Extrait cité:

· · · · · · ·

Qu’est-ce que la robotique ikigaï ? Entretien avec Catherine SIMON

 

Catherine SIMON est plongée dans l'écosystème robotique mondial depuis 12 ans, DG de transition de Robopolis, fondatrice et CEO de l'événement INNOROBO de 2011 à 2018. Diplômée EMLYON et INSEAD, Catherine SIMON effectue l'essentiel de ses 30 ans de carrière au service de l'entrepreneuriat et l'innovation dans des fonctions de directions internationales. Chroniqueuse pour la rubrique innovation du quotidien Les Echos de 2017 à 2020, co-auteure du rapport parlementaire sur la robotique française, elle prône un changement systémique, ouvert sur les sciences humaines et technologiques pour la construction d'un projet d'humanité durable.

Dans la lignée de la psychologie positive, le terme japonais ikigaï se traduit par « joie de vivre » et « raison d’être ». Catherine Simon est auteure du blog « Ikigaï Robotics » [1] (dédié à la robotique en faveur d’un mieux vivre ensemble) et créatrice de cette nouvelle appellation ayant inspiré nos travaux. Elle nous a accordé un entretien sur sa définition de la robotique ikigaï pour préciser les dimensions qui gravitent autour de ce concept.


La robotique est très présente dans le mouvement de l’industrie 4.0. Actuellement, la robotique serait conçue pour diminuer la pénibilité et améliorer la santé des opérateurs, de nouveaux besoins émergent en questionnant la quête de sens et la relation au travail. En considérant la robotique comme un outil de travail, donc comme un moyen de réaliser une tâche, nous nous demandons que serait la robotique ikigaï ? Quelles questions devons-nous poser avant, pendant et après la conception ? Quelles dimensions devons-nous prendre en compte ?

· · · · · · ·

Données fournies:
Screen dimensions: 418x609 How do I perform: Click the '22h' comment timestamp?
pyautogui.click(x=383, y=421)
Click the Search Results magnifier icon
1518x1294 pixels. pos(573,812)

· · · · · · ·

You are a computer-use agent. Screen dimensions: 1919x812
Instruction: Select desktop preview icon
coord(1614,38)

· · · · · · ·

Série d'exercices:
1 - Indiquez si chacun des énoncés suivants s'accorde avec l'extrait sur la robotique ikigaï, en répondant par oui ou par non et en citant les mots décisifs de l'extrait : (a) Catherine Simon a tenu une chronique dans Les Echos de 2017 à 2020. (b) Le mot ikigaï vient du chinois. (c) Catherine Simon est diplômée de l'EMLYON et de l'INSEAD.
2 - Rédigez la suite de l'extrait sur la robotique ikigaï à partir de sa dernière phrase.
Les données fournies ne sont pas utiles pour ce travail.

Réponses attendues:
1 -
(a) Oui : « Chroniqueuse pour la rubrique innovation du quotidien Les Echos de 2017 à 2020 ».
(b) Non : « le terme japonais ikigaï ».
(c) Oui : « Diplômée EMLYON et INSEAD ».

2 -
Vers une robotique ikigaï : pour une joie de vivre et une raison d’être

La vision « Ikigai Robotics » part du constat que les conceptions robotiques considèrent des facteurs socioéconomiques tels que la pénibilité, la productivité et la santé. De nombreux postes de travail ont évolué vers de la surveillance des machines qui effectuent des tâches pénibles et répétitives à la place de l’opérateur, le libérant ainsi pour des tâches plus réflexives. Malgré les apports de cette robotique qui évolue en permanence, nous devons nous montrer prudents en adoptant un regard davantage techno critique. On semble oublier que dans certains contextes, le goût de l’effort des opérateurs est lié à la satisfaction d’avoir achevé un travail difficile, mais concret. Cela contribuerait à la joie de vivre et à la raison d’être des opérateurs. Il s’agit également du sentiment d’avoir un rôle dans la tâche et pour l’entreprise. Au-delà d’un impact positif sur les facteurs socioéconomiques, il faut joindre les sciences dures et les sciences humaines et sociales notamment la sociologie, la psychologie et l’anthropologie en amont, pendant et en aval de tout projet robotique. Les sciences humaines et sociales soulèvent des questions sur l’impact psychologique, notamment le sentiment du travail accompli ou du dépassement de soi.

« Ce sentiment d'avoir « achieved » renvoyant en français au fait de « réaliser » quelque chose par soi-même et quelque chose qui était difficile, c'est un dépassement et donc c'est une satisfaction qui est potentiellement plus forte et du coup, qui participe à notre joie de vivre, une motivation plus forte ou une satisfaction plus forte que d'avoir appuyé sur le bouton et de constater que le robot a fait à notre place »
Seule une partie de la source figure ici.